Some Canadian business leaders have expressed worry over Trump’s promise to introduce a universal 10 per cent tariff on all American imports.

A Canadian Chamber of Commerce report released last month suggested those tariffs would shrink the Canadian economy, resulting in around $30 billion per year in economic costs.

More than 77 per cent of Canadian exports go to the U.S.

Canada’s manufacturing sector faces the biggest risk should Trump push forward on imposing broad tariffs, said Canadian Manufacturers and Exporters president and CEO Dennis Darby. He said the sector is the “most trade-exposed” within Canada.

“It’s in the U.S.’s best interest, it’s in our best interest, but most importantly for consumers across North America, that we’re able to trade goods, materials, ingredients, as we have under the trade agreements,” Darby said in an interview.

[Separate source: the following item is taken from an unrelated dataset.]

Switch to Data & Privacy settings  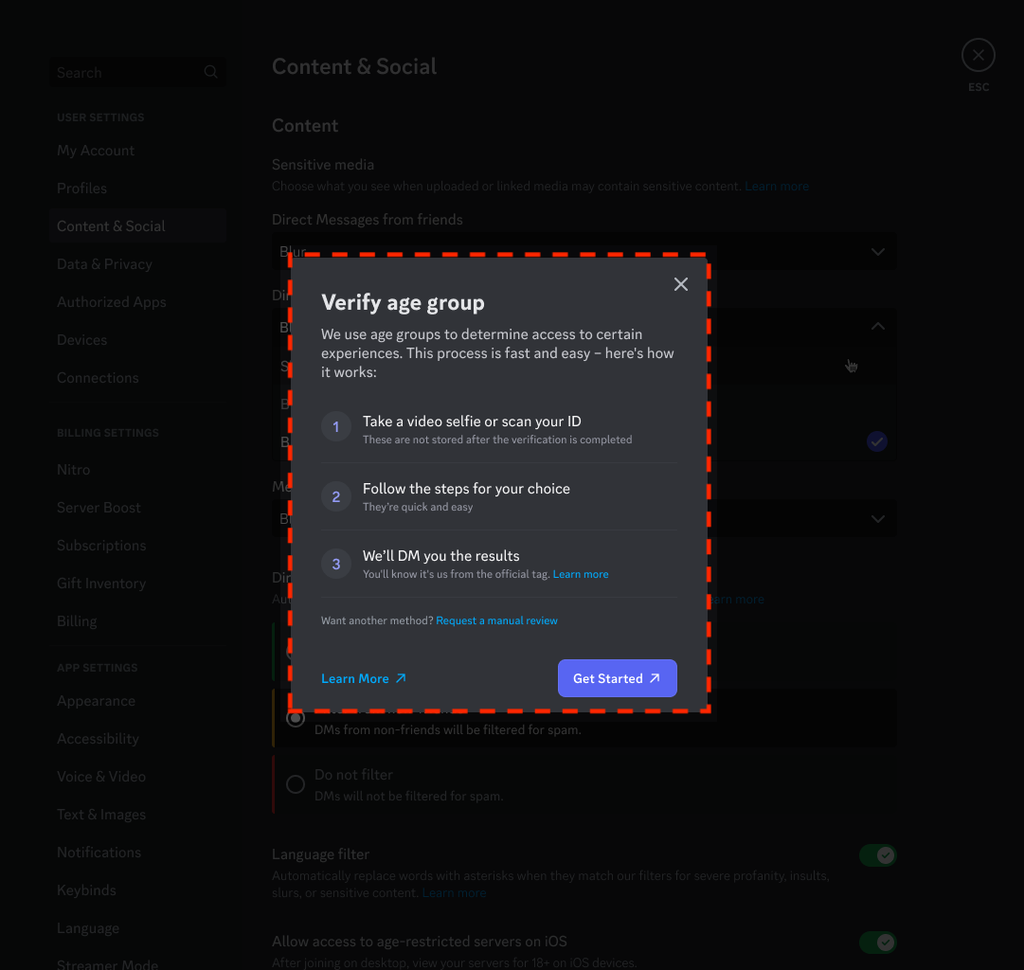pos(106,264)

“It’s a more complex or complicated outcome than it would have been with the Democrats, but we’ve had to deal with this before and we’re going to do our best to deal with it again.”

American economists have also warned Trump’s plan could cause inflation and possibly a recession, which could have ripple effects in Canada.

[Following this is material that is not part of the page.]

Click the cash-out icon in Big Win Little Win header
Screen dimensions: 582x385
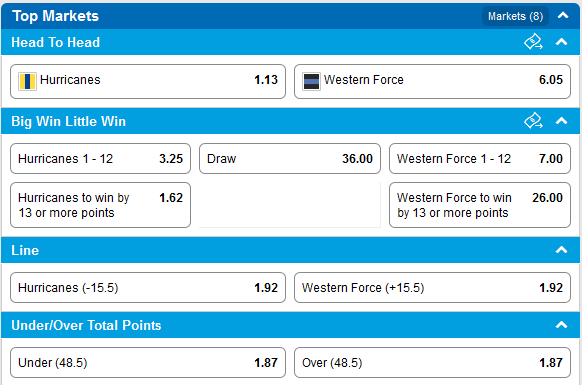point(533,121)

It’s consumers who will ultimately feel the burden of any inflationary effect caused by broad tariffs, said Darby.

“A tariff tends to raise costs, and it ultimately raises prices, so that’s something that we have to be prepared for,” he said.

“It could tilt production mandates. A tariff makes goods more expensive, but on the same token, it also will make inputs for the U.S. more expensive.”

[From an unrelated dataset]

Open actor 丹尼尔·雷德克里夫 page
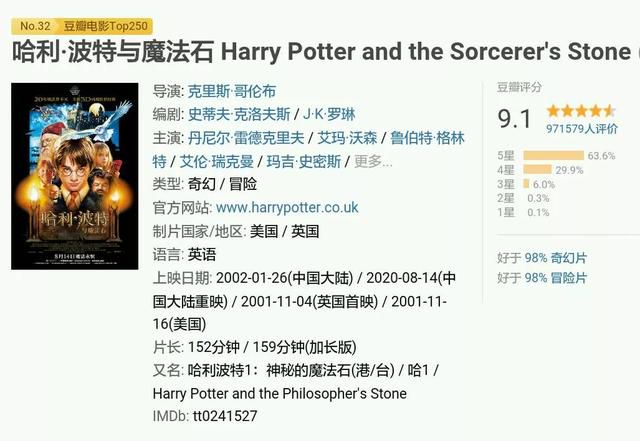The width and height of the screenshot is (640, 441). (x=246, y=138)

A report last month by TD economist Marc Ercolao said research shows a full-scale implementation of Trump’s tariff plan could lead to a near-five per cent reduction in Canadian export volumes to the U.S. by early-2027, relative to current baseline forecasts.

Retaliation by Canada would also increase costs for domestic producers, and push import volumes lower in the process.

“Slowing import activity mitigates some of the negative net trade impact on total GDP enough to avoid a technical recession, but still produces a period of extended stagnation through 2025 and 2026,” Ercolao said.

Since the Canada-United States-Mexico Agreement came into effect in 2020, trade between Canada and the U.S. has surged by 46 per cent, according to the Toronto Region Board of Trade.

With that deal is up for review in 2026, Canadian Chamber of Commerce president and CEO Candace Laing said the Canadian government “must collaborate effectively with the Trump administration to preserve and strengthen our bilateral economic partnership.”

“With an impressive $3.6 billion in daily trade, Canada and the United States are each other’s closest international partners. The secure and efficient flow of goods and people across our border … remains essential for the economies of both countries,” she said in a statement.

“By resisting tariffs and trade barriers that will only raise prices and hurt consumers in both countries, Canada and the United States can strengthen resilient cross-border supply chains that enhance our shared economic security.”